• Try it
All of the data below should be set down again verbatim, without any images.

Stored dataset items
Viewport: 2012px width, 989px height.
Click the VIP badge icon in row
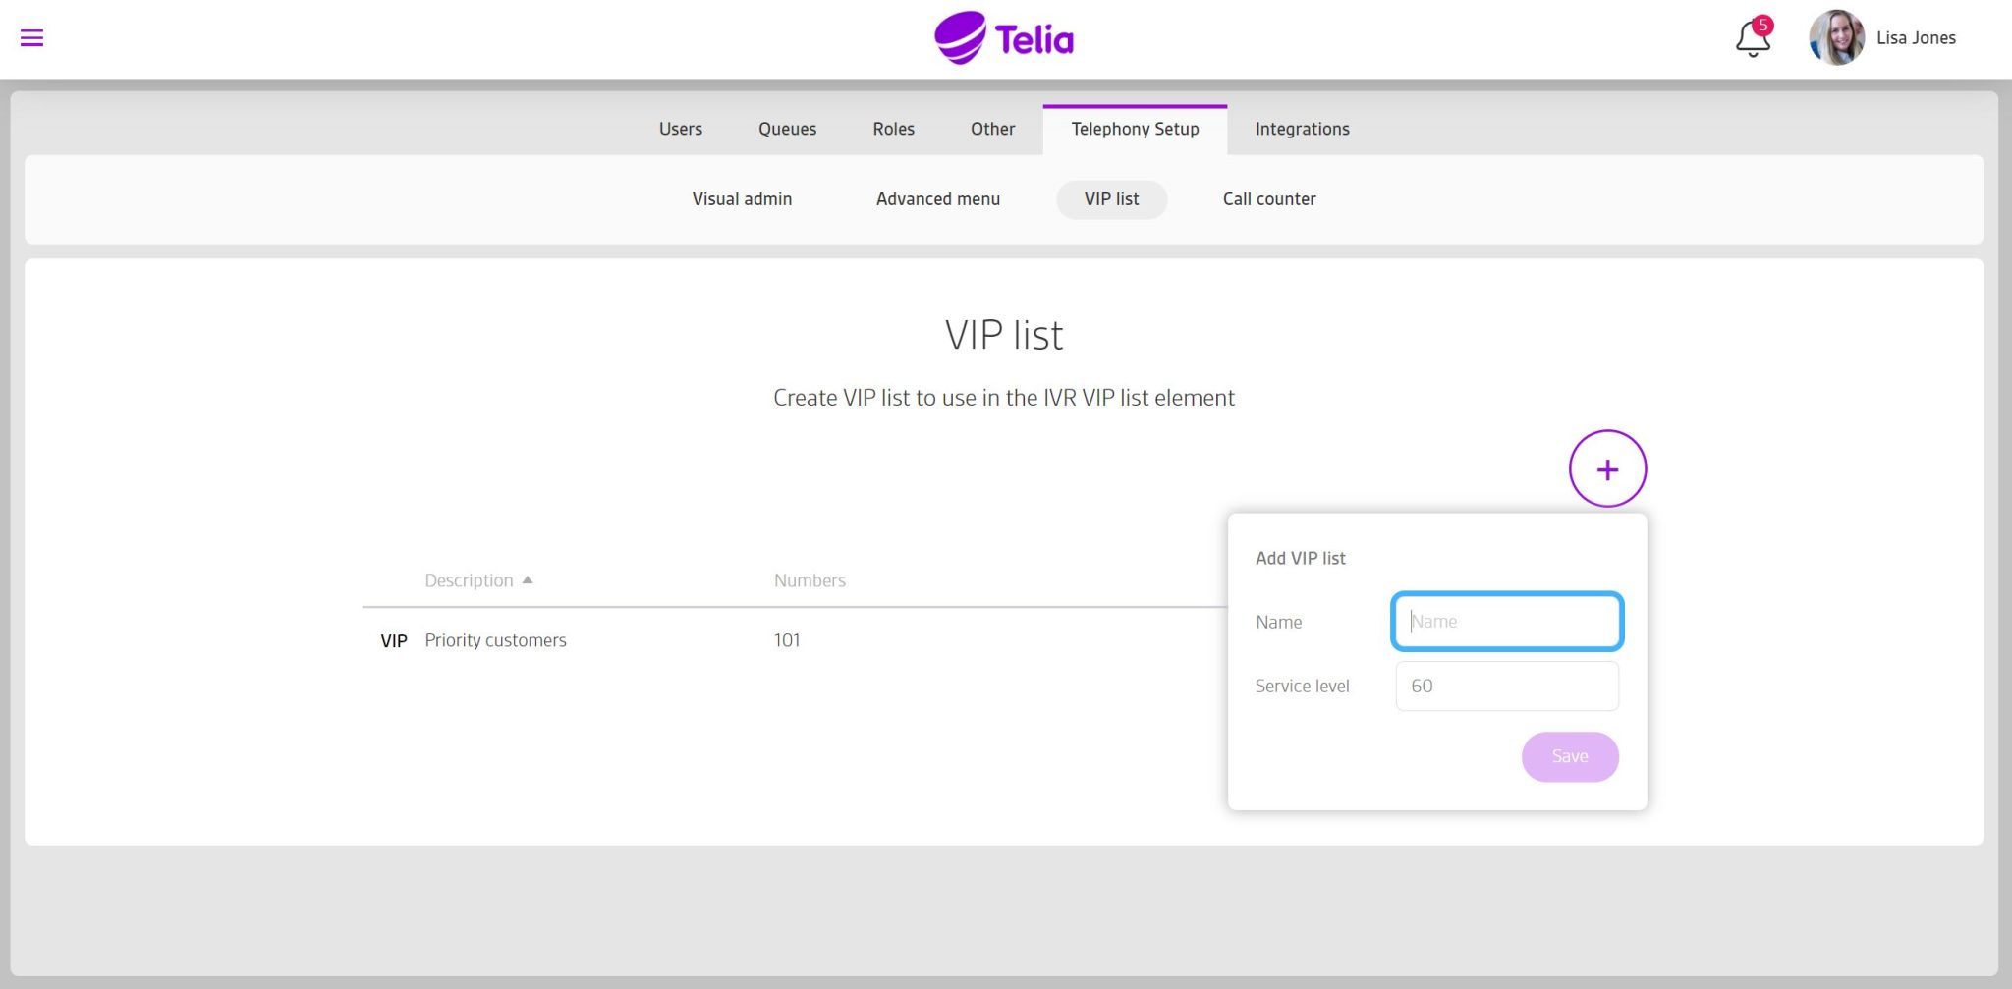pos(393,641)
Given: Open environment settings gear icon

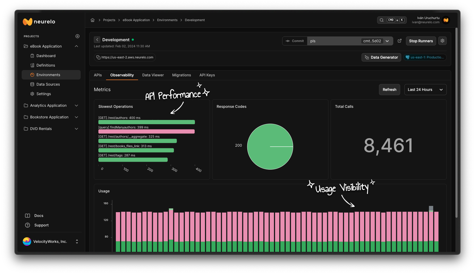Looking at the screenshot, I should 442,41.
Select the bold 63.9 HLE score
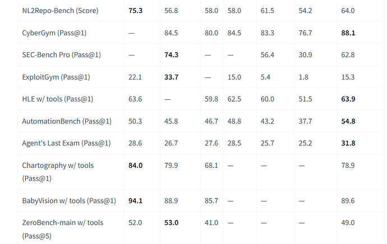387x244 pixels. tap(348, 99)
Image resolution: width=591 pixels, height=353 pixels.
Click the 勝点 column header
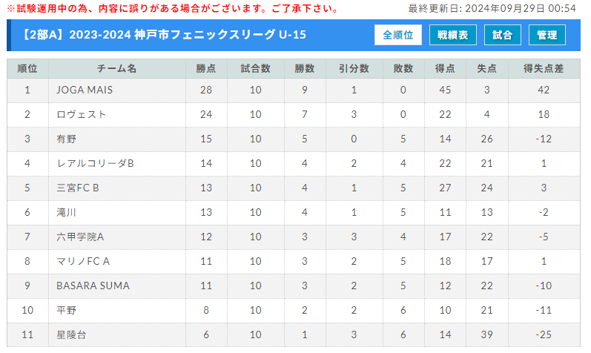coord(206,69)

• Written answer
Viewport: 2012px width, 989px height.
Click the VIP badge icon in row
pos(393,641)
Given: Open environment settings gear icon

Looking at the screenshot, I should 442,41.
Select the bold 63.9 HLE score
387x244 pixels. tap(348, 99)
Image resolution: width=591 pixels, height=353 pixels.
Click the 勝点 column header
coord(206,69)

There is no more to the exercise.